• _Problem description_:
Can you repeat the data below word for word, from its first line down to and including the line containing "This screenshot has height=534, width=948.", and stop there?

>> start Data excerpts

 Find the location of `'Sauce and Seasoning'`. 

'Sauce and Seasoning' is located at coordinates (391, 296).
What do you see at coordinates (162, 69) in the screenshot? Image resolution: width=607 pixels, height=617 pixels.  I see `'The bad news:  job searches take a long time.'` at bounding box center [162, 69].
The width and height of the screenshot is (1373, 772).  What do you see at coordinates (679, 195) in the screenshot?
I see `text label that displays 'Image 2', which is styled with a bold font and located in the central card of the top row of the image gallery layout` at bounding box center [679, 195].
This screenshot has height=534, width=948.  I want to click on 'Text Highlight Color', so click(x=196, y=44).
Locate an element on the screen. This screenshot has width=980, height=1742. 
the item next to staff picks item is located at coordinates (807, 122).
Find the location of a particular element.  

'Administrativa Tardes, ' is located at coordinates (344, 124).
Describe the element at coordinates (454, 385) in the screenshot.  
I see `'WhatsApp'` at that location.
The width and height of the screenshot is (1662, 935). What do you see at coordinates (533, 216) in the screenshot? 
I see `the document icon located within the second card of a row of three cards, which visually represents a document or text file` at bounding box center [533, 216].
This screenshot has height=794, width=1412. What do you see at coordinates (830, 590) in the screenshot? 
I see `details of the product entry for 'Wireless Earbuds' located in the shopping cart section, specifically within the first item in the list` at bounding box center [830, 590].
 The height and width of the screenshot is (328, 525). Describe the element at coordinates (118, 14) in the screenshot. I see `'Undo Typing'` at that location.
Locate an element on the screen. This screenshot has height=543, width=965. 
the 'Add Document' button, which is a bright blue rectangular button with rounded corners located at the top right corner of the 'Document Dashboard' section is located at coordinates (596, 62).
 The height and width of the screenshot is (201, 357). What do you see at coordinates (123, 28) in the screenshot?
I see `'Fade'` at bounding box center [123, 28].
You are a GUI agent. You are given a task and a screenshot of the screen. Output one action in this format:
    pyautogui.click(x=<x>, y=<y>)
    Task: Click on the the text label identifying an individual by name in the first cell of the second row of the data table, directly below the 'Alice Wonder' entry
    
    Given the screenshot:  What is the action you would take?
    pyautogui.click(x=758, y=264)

>> end Data excerpts

• _Task result_:
 Find the location of `'Sauce and Seasoning'`. 

'Sauce and Seasoning' is located at coordinates (391, 296).
What do you see at coordinates (162, 69) in the screenshot? Image resolution: width=607 pixels, height=617 pixels.  I see `'The bad news:  job searches take a long time.'` at bounding box center [162, 69].
The width and height of the screenshot is (1373, 772).  What do you see at coordinates (679, 195) in the screenshot?
I see `text label that displays 'Image 2', which is styled with a bold font and located in the central card of the top row of the image gallery layout` at bounding box center [679, 195].
This screenshot has height=534, width=948.  I want to click on 'Text Highlight Color', so click(x=196, y=44).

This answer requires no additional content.